Long term, the spectrum above 3 GHz will be more valuable than the spectrum below 3 GHz. Let’s get license-exempt access to these white spaces now, while the political stakes are still (relatively) low.
Some useful references
 Spectrum occupancy measurements for frequencies below 3 GHz, see: http://www.sharedspectrum.com/papers/spectrum-reports/. Fewer measurements have been made above 3 GHz but those done show negligible occupancy (certainly when compared with bands below 3 GHz), for example see: http://www.sharedspectrum.com/papers/spectrum-reports/
 This graphic http://en.wikipedia.org/wiki/File:Atmospheric_electromagnetic_opacity.svg shows the transparency / opacity of our atmosphere at different wavelengths. Note that 10 meters is 30 MHz and 3 cm is 10 GHz.
 While the total atmosphere (as seen from space) is highly absorbing above 10 GHz, shorter range point-to-point connections are still possible as this more detailed spectrum shows for the range 10 GHz - 1000 GHz: http://www.omlinc.com/library/other-references/atmospheric-absorption-of-millimeter-waves.html
 NIST, Electromagnetic Signal Attenuation in Construction Materials, NISTIR 6055, http://fire.nist.gov/bfrlpubs/build97/PDF/b97123.pdf Note that ordinary window glass is essentially transparent to RF at the frequencies tested (500 MHz to 8 GHz) while most other building materials provide substantial attenuation. One caveat: as this study was done to help design RF-based measurement device for the construction industry, they post-processed their data to remove delayed signals.
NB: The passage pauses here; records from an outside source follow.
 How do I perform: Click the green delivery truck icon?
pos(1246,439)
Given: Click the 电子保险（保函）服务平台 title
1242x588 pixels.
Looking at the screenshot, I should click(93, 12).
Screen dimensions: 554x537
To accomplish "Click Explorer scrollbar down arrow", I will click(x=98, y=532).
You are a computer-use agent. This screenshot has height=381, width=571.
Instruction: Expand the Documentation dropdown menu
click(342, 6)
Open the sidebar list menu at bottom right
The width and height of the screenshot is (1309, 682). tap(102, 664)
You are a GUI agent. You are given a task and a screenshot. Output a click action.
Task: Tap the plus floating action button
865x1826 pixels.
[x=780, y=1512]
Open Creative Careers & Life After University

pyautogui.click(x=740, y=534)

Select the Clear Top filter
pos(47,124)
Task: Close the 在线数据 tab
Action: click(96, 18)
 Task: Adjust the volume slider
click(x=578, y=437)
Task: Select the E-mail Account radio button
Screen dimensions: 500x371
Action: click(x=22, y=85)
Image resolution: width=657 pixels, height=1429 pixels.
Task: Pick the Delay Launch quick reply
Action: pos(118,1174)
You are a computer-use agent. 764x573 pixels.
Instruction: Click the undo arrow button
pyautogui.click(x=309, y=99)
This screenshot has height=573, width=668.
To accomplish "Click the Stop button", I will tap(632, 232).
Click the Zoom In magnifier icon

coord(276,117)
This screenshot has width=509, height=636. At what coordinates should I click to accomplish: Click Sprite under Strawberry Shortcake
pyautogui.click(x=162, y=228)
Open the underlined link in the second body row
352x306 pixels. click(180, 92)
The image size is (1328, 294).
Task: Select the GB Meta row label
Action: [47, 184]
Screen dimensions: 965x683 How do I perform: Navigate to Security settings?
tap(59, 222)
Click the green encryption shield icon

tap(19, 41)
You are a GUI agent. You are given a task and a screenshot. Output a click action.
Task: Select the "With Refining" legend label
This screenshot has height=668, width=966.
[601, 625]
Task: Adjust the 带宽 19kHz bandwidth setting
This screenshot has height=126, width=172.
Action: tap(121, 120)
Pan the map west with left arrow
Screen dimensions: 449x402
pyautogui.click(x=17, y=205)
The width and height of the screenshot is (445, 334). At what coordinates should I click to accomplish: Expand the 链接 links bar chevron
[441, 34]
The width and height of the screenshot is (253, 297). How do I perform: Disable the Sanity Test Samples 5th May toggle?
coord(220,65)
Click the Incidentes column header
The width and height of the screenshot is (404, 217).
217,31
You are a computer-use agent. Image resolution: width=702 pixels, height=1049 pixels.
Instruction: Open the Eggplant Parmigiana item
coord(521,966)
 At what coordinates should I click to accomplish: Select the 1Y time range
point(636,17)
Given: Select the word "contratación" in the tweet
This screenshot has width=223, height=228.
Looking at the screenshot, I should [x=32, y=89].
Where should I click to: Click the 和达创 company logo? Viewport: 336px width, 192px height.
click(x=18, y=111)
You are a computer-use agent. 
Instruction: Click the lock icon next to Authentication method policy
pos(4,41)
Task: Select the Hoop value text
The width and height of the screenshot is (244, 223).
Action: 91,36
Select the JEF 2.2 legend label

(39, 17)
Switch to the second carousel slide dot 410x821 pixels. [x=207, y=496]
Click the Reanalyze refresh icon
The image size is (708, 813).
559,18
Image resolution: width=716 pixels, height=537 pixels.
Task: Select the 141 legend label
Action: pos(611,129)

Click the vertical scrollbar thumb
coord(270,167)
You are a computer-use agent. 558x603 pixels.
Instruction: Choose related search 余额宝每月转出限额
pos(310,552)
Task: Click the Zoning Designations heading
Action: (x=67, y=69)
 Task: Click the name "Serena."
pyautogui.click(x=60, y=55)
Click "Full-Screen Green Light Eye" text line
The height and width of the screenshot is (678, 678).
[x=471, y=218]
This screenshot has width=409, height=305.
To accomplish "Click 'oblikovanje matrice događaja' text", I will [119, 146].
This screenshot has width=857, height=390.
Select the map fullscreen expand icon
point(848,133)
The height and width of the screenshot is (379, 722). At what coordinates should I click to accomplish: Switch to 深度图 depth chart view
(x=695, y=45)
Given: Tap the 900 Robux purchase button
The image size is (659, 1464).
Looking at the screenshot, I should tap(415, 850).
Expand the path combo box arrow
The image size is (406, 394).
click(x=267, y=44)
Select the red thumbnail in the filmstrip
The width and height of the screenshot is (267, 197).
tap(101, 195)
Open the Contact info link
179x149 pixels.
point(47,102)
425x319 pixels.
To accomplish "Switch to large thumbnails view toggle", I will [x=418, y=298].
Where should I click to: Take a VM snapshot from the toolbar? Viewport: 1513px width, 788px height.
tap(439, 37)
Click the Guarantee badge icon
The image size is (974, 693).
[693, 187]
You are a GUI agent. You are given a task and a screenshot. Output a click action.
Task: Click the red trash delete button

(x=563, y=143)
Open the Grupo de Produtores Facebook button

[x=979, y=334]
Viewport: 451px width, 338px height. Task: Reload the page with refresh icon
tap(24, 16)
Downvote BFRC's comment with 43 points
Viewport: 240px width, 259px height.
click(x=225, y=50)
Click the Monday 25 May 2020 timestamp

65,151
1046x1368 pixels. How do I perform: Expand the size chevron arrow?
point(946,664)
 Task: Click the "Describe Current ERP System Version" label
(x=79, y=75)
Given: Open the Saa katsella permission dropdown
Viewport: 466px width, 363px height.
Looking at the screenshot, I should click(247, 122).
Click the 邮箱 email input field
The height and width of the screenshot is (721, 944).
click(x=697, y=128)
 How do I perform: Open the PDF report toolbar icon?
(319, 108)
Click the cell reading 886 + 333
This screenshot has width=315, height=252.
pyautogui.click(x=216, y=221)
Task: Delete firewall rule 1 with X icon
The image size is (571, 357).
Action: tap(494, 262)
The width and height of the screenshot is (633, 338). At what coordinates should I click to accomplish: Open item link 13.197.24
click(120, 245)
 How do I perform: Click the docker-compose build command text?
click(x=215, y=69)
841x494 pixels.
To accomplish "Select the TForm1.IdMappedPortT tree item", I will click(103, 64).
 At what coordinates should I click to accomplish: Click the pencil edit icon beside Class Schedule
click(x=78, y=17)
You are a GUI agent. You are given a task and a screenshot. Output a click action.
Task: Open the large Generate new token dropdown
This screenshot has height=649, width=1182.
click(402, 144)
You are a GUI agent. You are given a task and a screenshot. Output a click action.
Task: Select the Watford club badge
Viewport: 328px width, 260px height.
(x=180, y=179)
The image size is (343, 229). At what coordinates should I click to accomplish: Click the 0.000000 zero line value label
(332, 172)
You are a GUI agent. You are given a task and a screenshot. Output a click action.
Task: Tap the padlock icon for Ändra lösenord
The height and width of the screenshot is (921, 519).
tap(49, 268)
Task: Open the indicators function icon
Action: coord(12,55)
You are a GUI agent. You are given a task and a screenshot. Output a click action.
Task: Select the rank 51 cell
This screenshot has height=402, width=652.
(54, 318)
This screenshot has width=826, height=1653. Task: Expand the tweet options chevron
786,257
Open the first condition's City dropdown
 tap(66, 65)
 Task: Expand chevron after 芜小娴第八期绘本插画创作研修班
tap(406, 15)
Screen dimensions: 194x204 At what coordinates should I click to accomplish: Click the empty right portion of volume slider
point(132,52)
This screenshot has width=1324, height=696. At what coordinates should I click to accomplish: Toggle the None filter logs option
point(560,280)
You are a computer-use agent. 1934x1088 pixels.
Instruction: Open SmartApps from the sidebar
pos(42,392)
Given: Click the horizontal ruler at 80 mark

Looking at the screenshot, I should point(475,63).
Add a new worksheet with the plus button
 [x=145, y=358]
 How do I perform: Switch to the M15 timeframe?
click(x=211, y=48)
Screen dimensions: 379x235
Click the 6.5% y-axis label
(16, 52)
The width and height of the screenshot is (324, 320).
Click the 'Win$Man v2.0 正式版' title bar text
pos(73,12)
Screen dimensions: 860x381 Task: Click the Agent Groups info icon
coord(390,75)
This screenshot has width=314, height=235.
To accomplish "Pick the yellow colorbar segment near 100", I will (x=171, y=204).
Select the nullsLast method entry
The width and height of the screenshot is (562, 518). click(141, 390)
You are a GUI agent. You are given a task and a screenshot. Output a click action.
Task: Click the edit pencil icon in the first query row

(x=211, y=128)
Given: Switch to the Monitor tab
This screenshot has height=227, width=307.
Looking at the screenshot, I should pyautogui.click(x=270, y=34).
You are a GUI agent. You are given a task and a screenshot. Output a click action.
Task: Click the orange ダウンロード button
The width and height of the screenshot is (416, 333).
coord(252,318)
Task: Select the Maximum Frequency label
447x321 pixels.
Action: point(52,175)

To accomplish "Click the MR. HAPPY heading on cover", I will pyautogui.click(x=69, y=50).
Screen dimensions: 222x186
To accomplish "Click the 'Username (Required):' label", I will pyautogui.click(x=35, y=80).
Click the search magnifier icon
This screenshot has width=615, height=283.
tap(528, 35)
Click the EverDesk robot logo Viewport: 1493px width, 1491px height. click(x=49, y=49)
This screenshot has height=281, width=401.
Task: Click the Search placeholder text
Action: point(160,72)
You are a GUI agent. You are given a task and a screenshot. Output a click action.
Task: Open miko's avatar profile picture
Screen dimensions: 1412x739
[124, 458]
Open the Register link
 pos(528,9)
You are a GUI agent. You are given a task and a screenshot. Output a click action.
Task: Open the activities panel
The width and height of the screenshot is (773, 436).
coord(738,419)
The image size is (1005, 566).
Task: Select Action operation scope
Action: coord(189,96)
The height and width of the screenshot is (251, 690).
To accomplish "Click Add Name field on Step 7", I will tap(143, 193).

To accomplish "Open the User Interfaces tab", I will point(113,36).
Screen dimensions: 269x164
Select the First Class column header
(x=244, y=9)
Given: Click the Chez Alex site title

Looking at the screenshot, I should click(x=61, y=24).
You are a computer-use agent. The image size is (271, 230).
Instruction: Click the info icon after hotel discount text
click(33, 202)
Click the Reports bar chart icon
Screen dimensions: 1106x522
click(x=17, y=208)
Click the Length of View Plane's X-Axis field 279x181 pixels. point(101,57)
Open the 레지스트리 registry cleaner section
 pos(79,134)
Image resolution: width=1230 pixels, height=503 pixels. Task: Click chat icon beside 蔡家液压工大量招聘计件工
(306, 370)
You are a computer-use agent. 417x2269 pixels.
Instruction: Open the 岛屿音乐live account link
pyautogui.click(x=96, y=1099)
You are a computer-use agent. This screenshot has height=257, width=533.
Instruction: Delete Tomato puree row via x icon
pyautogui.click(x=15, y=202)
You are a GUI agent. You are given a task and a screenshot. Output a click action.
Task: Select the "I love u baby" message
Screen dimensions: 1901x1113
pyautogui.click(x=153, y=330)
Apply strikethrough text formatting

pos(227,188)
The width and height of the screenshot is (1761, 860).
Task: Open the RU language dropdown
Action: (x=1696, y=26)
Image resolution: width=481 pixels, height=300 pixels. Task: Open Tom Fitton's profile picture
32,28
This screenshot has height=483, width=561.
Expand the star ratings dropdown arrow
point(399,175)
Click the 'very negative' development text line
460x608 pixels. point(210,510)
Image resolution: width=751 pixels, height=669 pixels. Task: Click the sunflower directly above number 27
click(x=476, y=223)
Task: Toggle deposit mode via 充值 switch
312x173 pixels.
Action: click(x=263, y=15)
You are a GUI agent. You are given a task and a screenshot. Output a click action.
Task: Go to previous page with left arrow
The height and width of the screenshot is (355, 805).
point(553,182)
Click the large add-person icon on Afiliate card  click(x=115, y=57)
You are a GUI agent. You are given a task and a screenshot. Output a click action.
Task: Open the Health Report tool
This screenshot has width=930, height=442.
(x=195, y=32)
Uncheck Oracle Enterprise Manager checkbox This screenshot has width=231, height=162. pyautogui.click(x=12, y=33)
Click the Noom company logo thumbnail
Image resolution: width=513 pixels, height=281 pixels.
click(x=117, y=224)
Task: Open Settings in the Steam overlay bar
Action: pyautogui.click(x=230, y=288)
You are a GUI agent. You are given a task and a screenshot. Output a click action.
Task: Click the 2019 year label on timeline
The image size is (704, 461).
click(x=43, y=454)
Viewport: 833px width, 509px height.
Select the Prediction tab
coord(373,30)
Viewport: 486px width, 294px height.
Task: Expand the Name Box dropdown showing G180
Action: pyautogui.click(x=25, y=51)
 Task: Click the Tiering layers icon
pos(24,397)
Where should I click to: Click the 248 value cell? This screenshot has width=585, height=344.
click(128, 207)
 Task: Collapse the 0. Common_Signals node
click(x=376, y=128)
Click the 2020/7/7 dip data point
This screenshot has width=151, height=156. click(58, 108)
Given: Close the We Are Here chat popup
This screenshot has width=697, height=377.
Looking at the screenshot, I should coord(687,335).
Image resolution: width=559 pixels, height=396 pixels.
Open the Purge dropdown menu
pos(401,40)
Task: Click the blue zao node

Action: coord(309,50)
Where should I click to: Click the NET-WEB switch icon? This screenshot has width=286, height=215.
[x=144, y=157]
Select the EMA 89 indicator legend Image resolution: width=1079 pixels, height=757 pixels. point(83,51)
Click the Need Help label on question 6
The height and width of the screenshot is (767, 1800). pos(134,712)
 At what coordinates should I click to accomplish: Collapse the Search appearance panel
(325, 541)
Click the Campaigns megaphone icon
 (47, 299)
In other words, MIMO communications systems will do considerably better than these measurements suggest.
 Okamoto, Kitao & Ichitsubo, Outdoor to Indoor Propagation Loss Prediction in 800 Mhz to 8 GHz Band for an Urban Area, March 2009, http://ds.lib.kyutech.ac.jp/dspace/bitstream/10228/2399/1/IEEE.pdf Detailed measurements demonstrating frequency independence for signals penetrating real life buildings.
 Perras & Bouchard, Fading Characteristics of RF Signals due to Foliage in Frequency Bands from 2 to 60 GHz, http://horwitzinternational.com/PDF%20Files/Trees%20and%20801_11.pdf Careful measurements show signal attenuation peaks when RF wavelengths equal leaf size and then falls off at even higher frequencies.
 RF Engineering for Wireless Networks: Hardware, Antennas and Propagation, by Daniel M. Dobkin, PhD, ISBN 0750678739 has useful chapters on signal propagation in the atmosphere, in the environment and in buildings.